In last week’s State of the Union address, President Obama called for a number of legislative actions related to cybersecurity. This is not surprising in light of the recent hacks of Sony, Target, and others. President Obama also called for cybersecurity legislation in the 2013 State of the Union address.
The White House proposals for 2015 include measures to address protection of networks, trade secrets, and individual privacy. Specifically,
“No foreign nation, no hacker, should be able to shut down our networks, steal our trade secrets, or invade the privacy of American families, especially our kids. We are making sure our government integrates intelligence to combat cyber threats, just as we have done to combat terrorism. And tonight, I urge this Congress to finally pass the legislation we need to better meet the evolving threat of cyber-attacks, combat identity theft, and protect our children’s information. If we don’t act, we’ll leave our nation and our economy vulnerable. If we do, we can continue to protect the technologies that have unleashed untold opportunities for people around the globe.”

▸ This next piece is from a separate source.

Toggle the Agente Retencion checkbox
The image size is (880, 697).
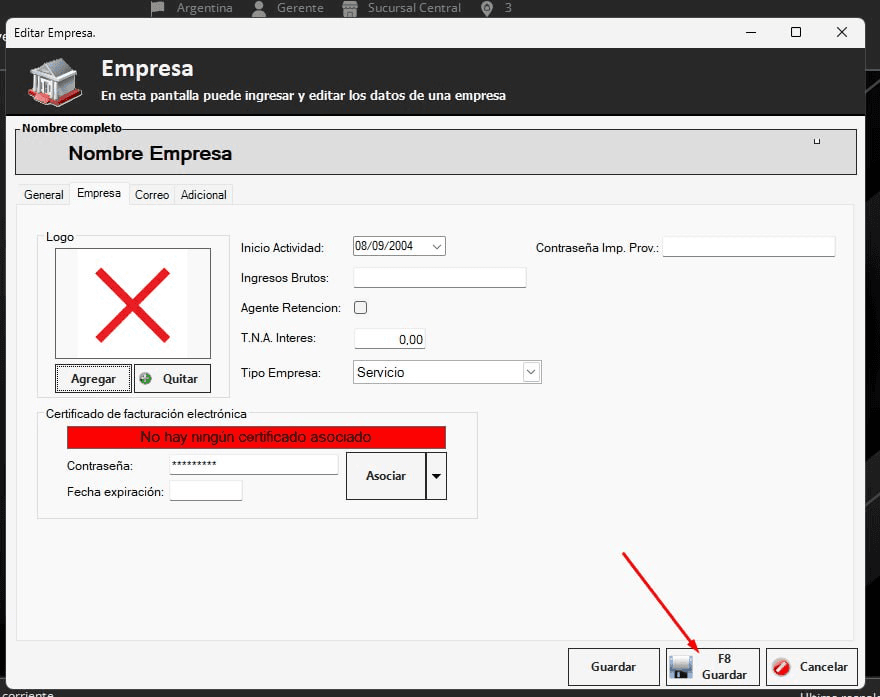coord(361,308)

In the run up to the State of the Union, the President supported the call for cyber threat information exchange between the private sector and the Department of Homeland Security via the National Cybersecurity Communications Integration Center (NCIC). This has been included in previous legislative initiatives from both ends of Pennsylvania Avenue. The challenges involved in this information sharing initiative are not technical but policy related. Private sector actors are worried about protection of their intellectual property and greater liability exposure from sharing internal data with the government. Privacy advocates are concerned that any personally identifying information or personal content that may be shared with the government will not be properly handled, retained, and destroyed. The White House proposals also included calls for a standard, national data breach disclosure law. At present this is handled by a collection of more than forty states and local laws. This increases the compliance challenge for businesses doing business in multiple jurisdictions.
It will be interesting to observe how the various proposals move through Congress over the next several months. Issues of net neutrality, privacy, and critical infrastructure protection have been introduced before but have largely failed to gain passage.